If I could stay out of the garden until early June, I might get by without using season extenders. But by the end of April my fingers are twitching and I’ve simply got to start planting. Having worked at Gardener’s Supply for over 15 years, you might imagine the motley assortment of gardening equipment that fills my basement, barn, and outbuildings. I have tried just about every contraption out there. These days, my essential season extending equipment includes hoops and various row cover fabrics, hot caps, and a greenhouse.

Horticultural fabrics play a very important role in my garden. I use Garden Quilt to cover broccoli and lettuce plants, which are set out in late April when overnight temperatures still dip into the teens. I also use Garden Quilt when it’s time to plant tomatoes and peppers (mid-May). I keep them covered with it until the end of May, and then switch to the All Purpose Cover, which stays on until mid-June.

Once I start planting the bulk of the garden, I haul out the big box of All Purpose fabric (each piece neatly folded after last fall… right!). New transplants always get covered for a few days. (I never bother hardening things off. Who has time to carry flats in and out every day?) Using horticultural fabrics lets me plant when I have the time to do it, without risk of transplant shock – even on sunny days. (I can’t wait for a cool overcast day – if it’s Saturday, it’s planting time.) Wind protection is also a key benefit. My garden is in a very windy spot, and fabrics keep tender transplants from being battered. I usually use wire Support Hoops beneath the fabrics (the hi-rise hoops are my favorites). Hoops allow me to stretch the fabric tightly so the wind doesn’t catch it. Earth Staples are essential. Clothespins are also useful.

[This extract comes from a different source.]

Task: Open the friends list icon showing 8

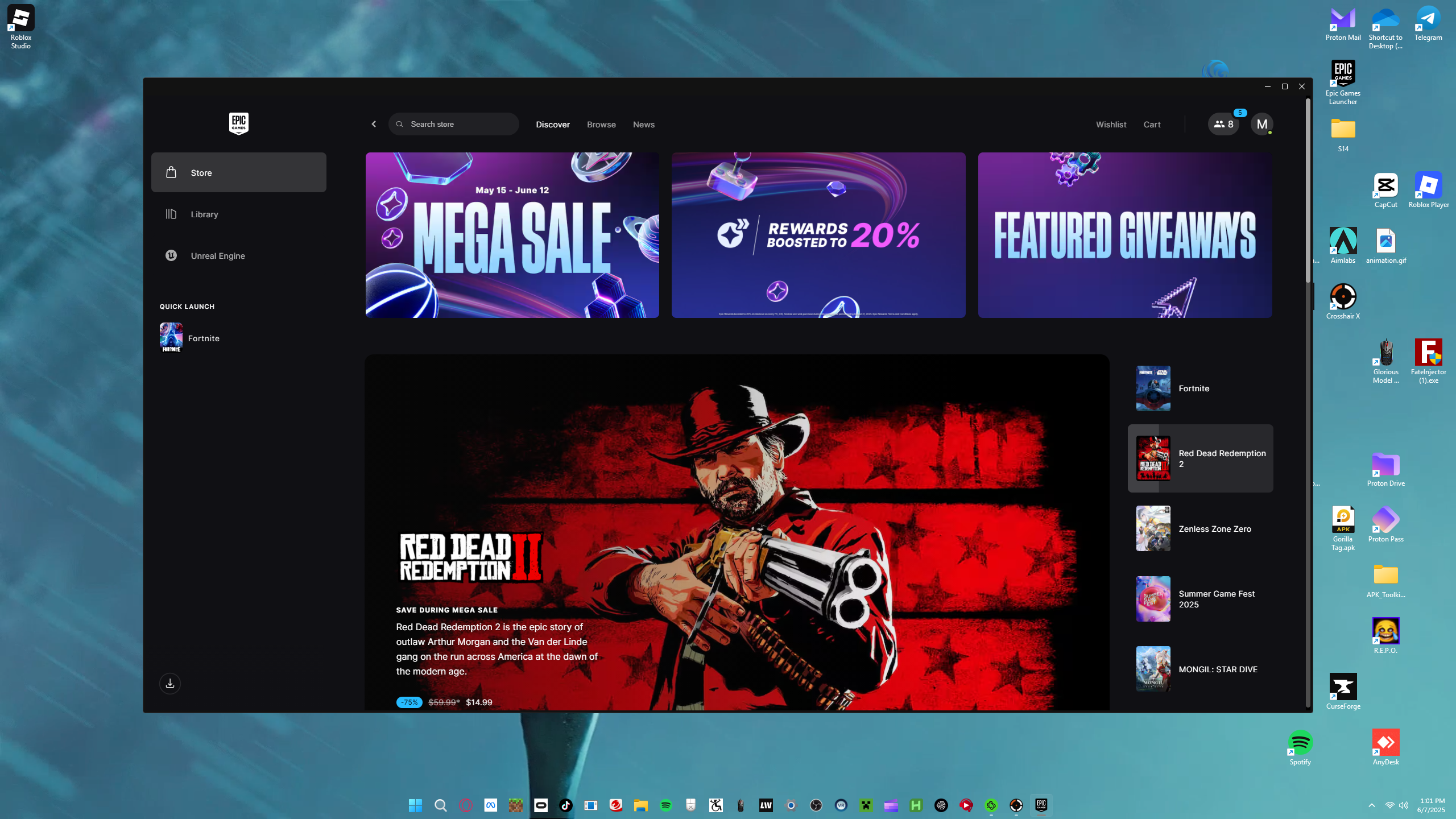Action: tap(1223, 124)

I use Hot Caps of various kinds to cover cucumbers, zucchini, and melons. I suppose I could cover them with fabric, too, but since I usually have only a few of each plant, I find hot caps are easier.

Tomatoes are always a challenge in Zone 4. For the past couple years I’ve used the following system with great success. Set out your transplants in a row and put a Folding Tomato Cages around each one. Take a long length of Garden Quilt. Use clothespins to attach one end of the fabric up the side of first cage at the end of the row. Run the fabric down one side of the cages, wrap it around the last cage, and continue back up the other side of the cages. Close the circle where you started. Then fold the fabric over the top of the cages from one side to the other and secure it with more clothespins. Your tomatoes will be inside a snug, custom-sized cocoon. As the weather warms up, you can fold back the fabric on top for better ventilation. I leave the fabric around my tomatoes until mid June – even longer if the weather is still cool.

I use my greenhouse (A 10′ x 12′ Northern Light) for seed starting, and grow salad greens in the in-ground bed from March through June, and again from September through November. Last summer, I planted all my eggplant and a couple bush tomatoes in the in-ground bed. I’ve never had so many eggplant, and the tomatoes in the greenhouse were the only ones that escaped early blight. Greenhouses are the ultimate season extenders. But that’s a whole other story.